I'm noticing that my h changes his mind often about "plans" -- this used to drive me insane (when I was such a control freak that everything had to be nailed down!) but it's so freeing to just say "sure, of course it's ok if we don't..." and it IS! I like this flexability stuff!
Sunday we got up early and went hiking for 2 hours. Came home and I started cooking -- pea soup and a surprise for h -- chicken fricassee -- he's been talking about how much he used to like that dish as a kid...well, even though I scoured the net for recipes, I couldn't find one that was just what he was describing (shredded chicken in gravy with no vegetables) so today he's eating some bastardization of his memory! Anyway, I did a bunch of cooking, hung out a bit, relaxed while h did homework.

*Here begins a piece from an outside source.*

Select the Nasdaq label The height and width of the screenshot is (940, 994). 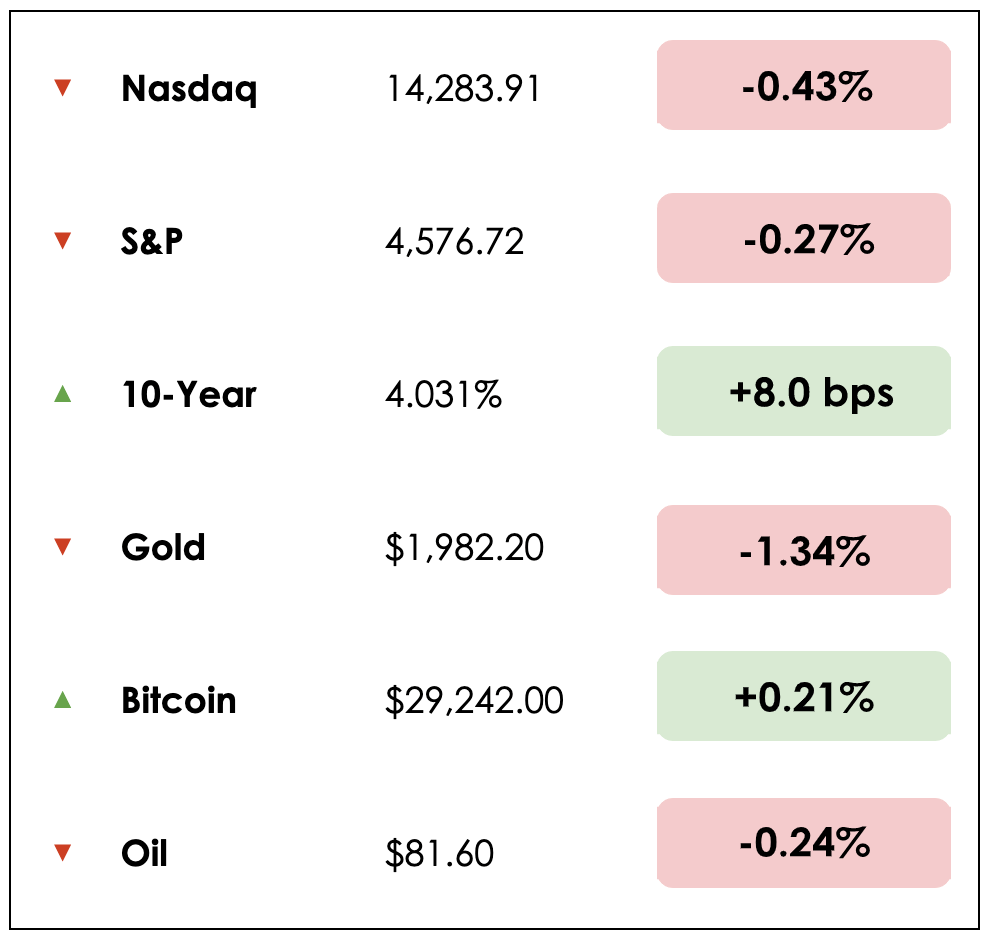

We did have a "mini-moment" -- h was sitting in our front room and came in and said "I don't want to be an alarmist but I think we're going to have to move in a few years. The traffic on this street ruins the enjoyment of the house and it's just going to get worse".
Now, he's totally right -- and it IS going to get worse if they build the new shopping development down the street. And, historically I would have COMPLETELY freaked out at the mention of moving (see above on the "control freak" stuff) but I totally didn't...just agreed with him, etc. But, I did say "we can't afford to move right now" which I instantly knew was the wrong thing to say -- a) he wasn't talking about moving right now b) it sounds blaming since he's in school full time and c) it's not quite accurate -- what's more accurate is that I'm feeling A LOT of pressure as the single income coming into the house (rightly or wrongly on the pressure part) and I would really prefer that we not do anything that increases our monthly budget -- add to that the idea that I'm SICK of my job but won't likely find one that pays the same $ and you've got an inappropriately placed comment...
h seemed irked but I'm not sure if it was because of my comment or just being mad at the traffic and I didn't lapse into some long discussion with him about it...just kind of let it go (plenty of opportunity to explain the above).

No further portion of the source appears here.